■ ASSIGNED TASK: From the line that has "You are a GUI" down to the last line of the data below, set down every line exactly, but none of the pictures.

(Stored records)
<<<<

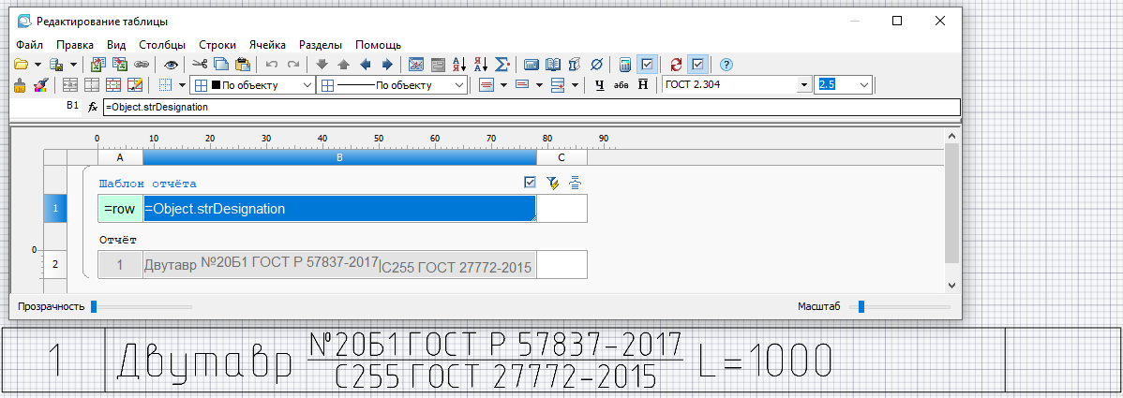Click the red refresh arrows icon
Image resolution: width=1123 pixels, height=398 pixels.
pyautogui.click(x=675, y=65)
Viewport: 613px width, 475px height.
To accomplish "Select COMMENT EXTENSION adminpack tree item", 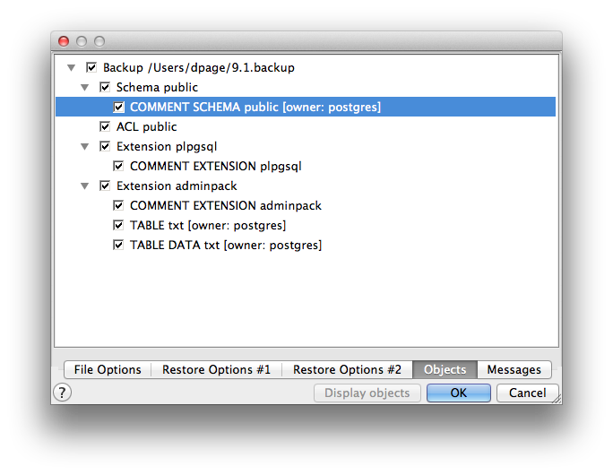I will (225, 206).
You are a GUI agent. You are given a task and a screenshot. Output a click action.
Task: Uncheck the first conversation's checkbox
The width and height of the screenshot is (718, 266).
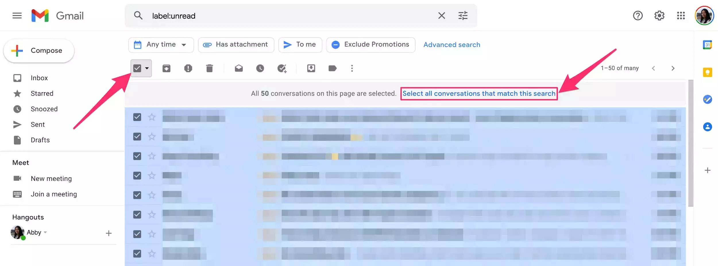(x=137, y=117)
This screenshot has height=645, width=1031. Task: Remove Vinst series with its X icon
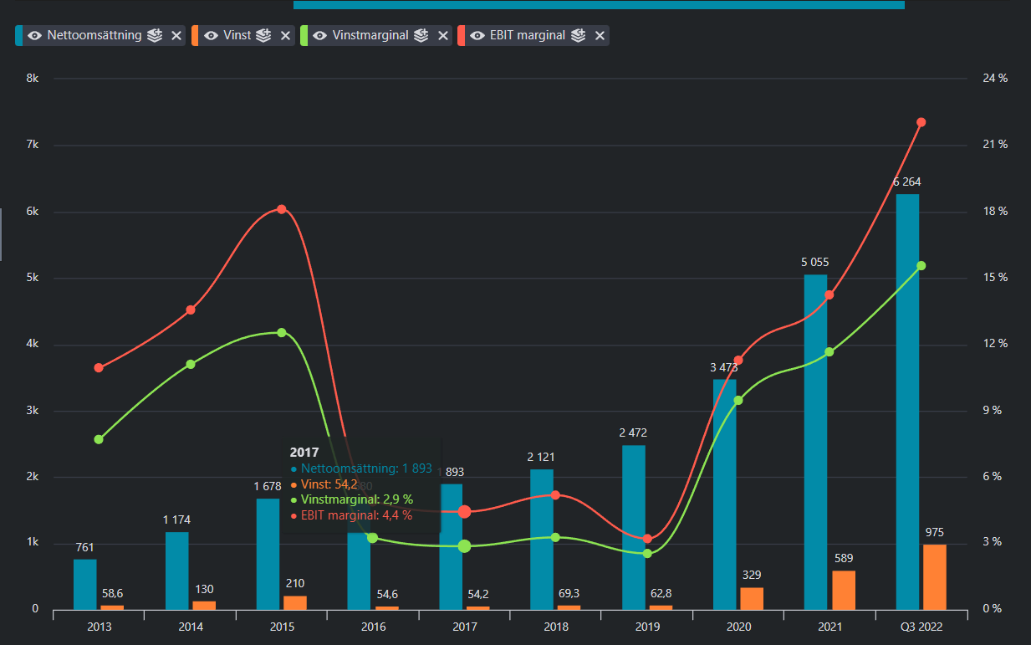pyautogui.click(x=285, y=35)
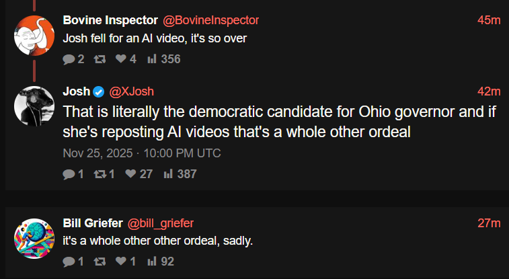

>>>>

■ WRITTEN RESPONSE:
You are a GUI agent. You are given a task and a screenshot. Output a click action.
Task: Uncheck the first conversation's checkbox
The width and height of the screenshot is (718, 266).
(x=137, y=117)
This screenshot has height=645, width=1031. Task: Remove Vinst series with its X icon
pyautogui.click(x=285, y=35)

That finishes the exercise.